37. March 17, USA Today – (National) Botnet scams are exploding. Largely unnoticed by the public, botnets have come to inundate the Internet. On a typical day, 40 percent of the 800 million computers connected to the Internet are bots engaged in distributing e-mail spam, stealing sensitive data typed at banking and shopping websites, bombarding websites as part of extortionist denial-of-service attacks, and spreading fresh infections, says the CEO of Support Intelligence, a San Francisco-based company that tracks and sells threat data. The botnet problem shows no sign of easing. Security firm Damballa pinpointed 7.3 million unique instances of bots carrying out nefarious activities on an average day in January - an astronomical leap from a daily average of 333,000 in August 2006. That included botnet-delivered spam, which accounted for 91 percent of all e-mails in early March, up from 64 percent last June, says e-mail management firm Cloudmark. The upshot of this deluge is profound, if not immediately obvious, says Adam Cloudmark’s director of emerging technology. Telecoms and Internet service providers must absorb the cost of carrying botnet traffic; they can be expected to pass that expense onto companies and consumers, he says. Meanwhile, tens of millions of botted computer users are experiencing degraded performance with no clue why. Beyond that, cybercrime gangs are stockpiling enough stolen data to fuel identity theft scams for years to come. Meanwhile, law enforcement is negligible, and security protections for consumers and businesses remain, at best, patchwork and haphazardly deployed, says a computer science professor at the University of Wisconsin-Madison.
Source:
http://news.yahoo.com/s/usatoday/20080317/tc_usatoday/botnetscamsareexploding;_ylt=AvCKp_DTaaXjiyj2FdVFM2iDzdAF

Communications Sector

38. March 16, Associated Press – (National) Wireless firms fight FCC on cell-tower backup-power rules. When Hurricane Katrina assaulted the Gulf Coast in 2005, wind and flooding knocked out hundreds of cell towers and cell sites, silencing wireless communication exactly when emergency crews and victims needed it. To avoid similar debacles in the future, the Federal Communications Commission wants most cell-transmitter sites in the U.S. to have at least eight hours of backup power in case power fails, one of several moves regulators say will make the nation’s communication system more reliable.

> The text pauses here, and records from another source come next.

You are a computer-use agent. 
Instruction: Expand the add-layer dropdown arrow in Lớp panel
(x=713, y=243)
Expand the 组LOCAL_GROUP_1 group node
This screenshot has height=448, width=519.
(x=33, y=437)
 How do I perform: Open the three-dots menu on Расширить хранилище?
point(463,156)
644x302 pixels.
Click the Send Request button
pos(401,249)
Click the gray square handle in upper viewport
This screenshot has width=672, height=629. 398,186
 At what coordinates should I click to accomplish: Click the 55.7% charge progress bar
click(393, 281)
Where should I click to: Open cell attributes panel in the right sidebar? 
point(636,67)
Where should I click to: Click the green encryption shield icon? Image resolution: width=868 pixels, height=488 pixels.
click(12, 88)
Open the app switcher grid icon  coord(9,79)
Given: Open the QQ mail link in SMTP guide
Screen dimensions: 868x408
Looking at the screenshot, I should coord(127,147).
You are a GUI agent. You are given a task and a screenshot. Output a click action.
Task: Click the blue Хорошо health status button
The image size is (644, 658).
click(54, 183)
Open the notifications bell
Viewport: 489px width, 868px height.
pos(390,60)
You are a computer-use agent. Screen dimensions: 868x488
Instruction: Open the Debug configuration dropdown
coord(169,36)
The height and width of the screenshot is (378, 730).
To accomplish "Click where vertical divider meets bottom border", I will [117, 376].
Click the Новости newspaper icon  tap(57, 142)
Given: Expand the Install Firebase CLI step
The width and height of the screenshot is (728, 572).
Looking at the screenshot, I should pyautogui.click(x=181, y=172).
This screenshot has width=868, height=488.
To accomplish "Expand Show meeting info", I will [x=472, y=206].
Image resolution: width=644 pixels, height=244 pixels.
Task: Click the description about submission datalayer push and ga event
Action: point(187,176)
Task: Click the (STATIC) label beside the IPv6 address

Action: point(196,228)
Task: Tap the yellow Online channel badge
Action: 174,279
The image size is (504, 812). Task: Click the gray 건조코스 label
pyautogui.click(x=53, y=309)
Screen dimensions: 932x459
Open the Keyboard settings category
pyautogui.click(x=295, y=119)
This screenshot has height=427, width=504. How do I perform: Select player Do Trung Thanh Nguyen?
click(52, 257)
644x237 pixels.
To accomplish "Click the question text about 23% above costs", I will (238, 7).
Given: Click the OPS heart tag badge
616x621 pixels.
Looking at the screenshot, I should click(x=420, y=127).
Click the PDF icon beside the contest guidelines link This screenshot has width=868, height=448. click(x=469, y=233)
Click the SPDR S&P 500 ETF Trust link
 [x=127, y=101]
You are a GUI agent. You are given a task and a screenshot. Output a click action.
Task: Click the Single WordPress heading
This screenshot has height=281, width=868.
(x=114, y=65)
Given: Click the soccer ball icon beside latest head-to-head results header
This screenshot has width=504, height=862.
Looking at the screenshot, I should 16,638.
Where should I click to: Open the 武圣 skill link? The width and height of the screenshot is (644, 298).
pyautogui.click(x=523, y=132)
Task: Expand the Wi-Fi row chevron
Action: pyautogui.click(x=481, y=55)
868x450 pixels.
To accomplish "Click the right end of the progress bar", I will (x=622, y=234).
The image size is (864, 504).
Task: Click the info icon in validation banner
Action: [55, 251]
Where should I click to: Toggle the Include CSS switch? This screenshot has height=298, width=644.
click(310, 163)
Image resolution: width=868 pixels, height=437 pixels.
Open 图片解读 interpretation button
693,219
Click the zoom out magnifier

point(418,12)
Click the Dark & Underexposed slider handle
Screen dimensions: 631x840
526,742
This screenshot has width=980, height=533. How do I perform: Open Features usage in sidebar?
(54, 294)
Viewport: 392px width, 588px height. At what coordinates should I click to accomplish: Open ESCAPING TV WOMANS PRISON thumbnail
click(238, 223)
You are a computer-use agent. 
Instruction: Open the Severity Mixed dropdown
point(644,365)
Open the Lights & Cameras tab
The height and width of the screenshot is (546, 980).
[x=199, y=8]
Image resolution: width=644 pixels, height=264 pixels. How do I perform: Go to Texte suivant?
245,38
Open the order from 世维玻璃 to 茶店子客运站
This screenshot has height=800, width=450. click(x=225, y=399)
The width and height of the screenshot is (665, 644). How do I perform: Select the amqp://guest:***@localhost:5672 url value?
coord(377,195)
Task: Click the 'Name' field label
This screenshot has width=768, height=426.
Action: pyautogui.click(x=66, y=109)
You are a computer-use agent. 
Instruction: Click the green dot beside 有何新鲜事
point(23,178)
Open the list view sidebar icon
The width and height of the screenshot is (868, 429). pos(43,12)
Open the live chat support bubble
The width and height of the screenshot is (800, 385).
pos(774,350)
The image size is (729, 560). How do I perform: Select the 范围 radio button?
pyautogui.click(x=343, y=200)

Two and a half years after Katrina and eight months after the FCC’s regulations were released, the two sides are still wrestling with the issue. A federal appeals court in Washington recently put the regulations on hold while it considers an appeal by some in the wireless industry. Several cell-phone companies, while agreeing that their networks need to become more resilient, have opposed the FCC’s backup-power regulations, claiming they were illegally drafted and would present a huge economic and bureaucratic burden. There are almost 210,000 cell towers and roof-mounted cell sites in the U.S., and carriers have said many would require modification. At least one industry estimate puts the per-site price tag at up to $15,000. Sprint Nextel Corp. told the FCC the rules would lead to “staggering and irreparable harm” for the company.